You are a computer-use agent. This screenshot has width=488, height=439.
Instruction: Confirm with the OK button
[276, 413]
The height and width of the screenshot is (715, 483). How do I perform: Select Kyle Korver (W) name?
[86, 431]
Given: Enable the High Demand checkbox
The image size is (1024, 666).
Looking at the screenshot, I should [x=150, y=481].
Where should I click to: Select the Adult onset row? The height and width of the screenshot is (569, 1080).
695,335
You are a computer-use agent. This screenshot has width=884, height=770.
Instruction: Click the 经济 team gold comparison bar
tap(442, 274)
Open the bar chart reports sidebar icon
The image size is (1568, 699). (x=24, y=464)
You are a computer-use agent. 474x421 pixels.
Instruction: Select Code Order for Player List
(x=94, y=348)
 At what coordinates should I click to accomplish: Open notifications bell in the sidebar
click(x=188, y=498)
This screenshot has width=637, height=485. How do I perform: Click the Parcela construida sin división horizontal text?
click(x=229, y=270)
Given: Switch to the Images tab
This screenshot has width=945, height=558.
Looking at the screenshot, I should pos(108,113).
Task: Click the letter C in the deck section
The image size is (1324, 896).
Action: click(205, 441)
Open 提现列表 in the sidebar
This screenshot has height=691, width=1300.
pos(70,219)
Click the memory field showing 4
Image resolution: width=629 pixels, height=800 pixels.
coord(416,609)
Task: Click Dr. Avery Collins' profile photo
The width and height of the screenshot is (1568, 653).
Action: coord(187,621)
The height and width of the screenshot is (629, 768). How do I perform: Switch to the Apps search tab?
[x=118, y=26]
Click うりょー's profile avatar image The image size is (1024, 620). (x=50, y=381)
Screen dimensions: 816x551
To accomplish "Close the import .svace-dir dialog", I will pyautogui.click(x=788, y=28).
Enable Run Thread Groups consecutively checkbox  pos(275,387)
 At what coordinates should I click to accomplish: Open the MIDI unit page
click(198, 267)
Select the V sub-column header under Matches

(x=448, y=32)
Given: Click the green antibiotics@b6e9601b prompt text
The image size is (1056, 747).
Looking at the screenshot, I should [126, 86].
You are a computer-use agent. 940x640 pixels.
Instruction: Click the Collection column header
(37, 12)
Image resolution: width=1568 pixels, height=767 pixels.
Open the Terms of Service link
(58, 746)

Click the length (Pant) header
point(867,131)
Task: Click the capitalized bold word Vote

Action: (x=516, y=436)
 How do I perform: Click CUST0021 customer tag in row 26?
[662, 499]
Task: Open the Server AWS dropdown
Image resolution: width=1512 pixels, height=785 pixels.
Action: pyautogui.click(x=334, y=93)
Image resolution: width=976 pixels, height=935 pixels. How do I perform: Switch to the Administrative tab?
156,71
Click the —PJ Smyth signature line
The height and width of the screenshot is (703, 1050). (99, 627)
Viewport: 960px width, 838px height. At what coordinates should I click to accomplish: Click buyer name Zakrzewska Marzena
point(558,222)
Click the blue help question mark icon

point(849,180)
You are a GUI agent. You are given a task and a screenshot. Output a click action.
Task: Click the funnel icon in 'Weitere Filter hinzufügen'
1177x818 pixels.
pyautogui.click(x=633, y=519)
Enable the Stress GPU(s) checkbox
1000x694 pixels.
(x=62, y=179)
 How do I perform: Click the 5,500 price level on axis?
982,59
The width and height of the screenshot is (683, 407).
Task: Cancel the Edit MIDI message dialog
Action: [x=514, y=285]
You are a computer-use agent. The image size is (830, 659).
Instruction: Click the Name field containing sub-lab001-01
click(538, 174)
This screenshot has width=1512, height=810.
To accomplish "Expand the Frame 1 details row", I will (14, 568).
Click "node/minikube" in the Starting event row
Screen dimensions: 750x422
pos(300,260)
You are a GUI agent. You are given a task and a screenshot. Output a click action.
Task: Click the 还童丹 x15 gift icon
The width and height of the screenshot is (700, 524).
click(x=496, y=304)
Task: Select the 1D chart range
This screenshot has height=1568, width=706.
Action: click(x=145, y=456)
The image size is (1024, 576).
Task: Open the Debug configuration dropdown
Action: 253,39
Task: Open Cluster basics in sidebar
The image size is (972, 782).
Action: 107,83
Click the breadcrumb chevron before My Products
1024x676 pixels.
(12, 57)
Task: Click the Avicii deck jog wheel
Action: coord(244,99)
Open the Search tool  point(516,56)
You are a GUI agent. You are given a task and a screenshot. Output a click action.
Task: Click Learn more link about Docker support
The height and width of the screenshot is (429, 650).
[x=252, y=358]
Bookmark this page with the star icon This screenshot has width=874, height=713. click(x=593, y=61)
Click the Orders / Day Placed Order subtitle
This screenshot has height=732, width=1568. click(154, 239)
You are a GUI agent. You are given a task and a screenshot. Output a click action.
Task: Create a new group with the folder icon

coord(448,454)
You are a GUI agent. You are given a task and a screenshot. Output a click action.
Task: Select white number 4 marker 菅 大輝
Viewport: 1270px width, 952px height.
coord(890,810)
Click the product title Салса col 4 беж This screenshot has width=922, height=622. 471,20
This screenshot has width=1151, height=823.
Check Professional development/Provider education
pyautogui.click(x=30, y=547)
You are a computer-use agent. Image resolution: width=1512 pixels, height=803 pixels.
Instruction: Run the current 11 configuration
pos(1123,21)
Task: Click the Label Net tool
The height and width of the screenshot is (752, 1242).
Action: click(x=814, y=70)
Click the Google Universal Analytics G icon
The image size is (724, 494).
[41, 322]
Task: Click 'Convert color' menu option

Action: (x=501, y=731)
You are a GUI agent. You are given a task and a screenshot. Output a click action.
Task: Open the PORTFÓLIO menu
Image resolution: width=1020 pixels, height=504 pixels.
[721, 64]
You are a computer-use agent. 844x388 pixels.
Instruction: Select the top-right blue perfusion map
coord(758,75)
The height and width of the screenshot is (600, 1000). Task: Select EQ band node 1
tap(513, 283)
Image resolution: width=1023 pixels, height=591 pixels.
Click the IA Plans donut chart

__________

# Work item
Give again the lines from the line holding "The height and width of the screenshot is (752, 1242)." through the close of the listing, both included, exactly as written and with nothing else.

# Response area
The height and width of the screenshot is (752, 1242).
Action: click(x=814, y=70)
Click the Google Universal Analytics G icon
The image size is (724, 494).
[41, 322]
Task: Click 'Convert color' menu option

Action: (x=501, y=731)
You are a GUI agent. You are given a task and a screenshot. Output a click action.
Task: Open the PORTFÓLIO menu
Image resolution: width=1020 pixels, height=504 pixels.
[721, 64]
You are a computer-use agent. 844x388 pixels.
Instruction: Select the top-right blue perfusion map
coord(758,75)
The height and width of the screenshot is (600, 1000). Task: Select EQ band node 1
tap(513, 283)
Image resolution: width=1023 pixels, height=591 pixels.
Click the IA Plans donut chart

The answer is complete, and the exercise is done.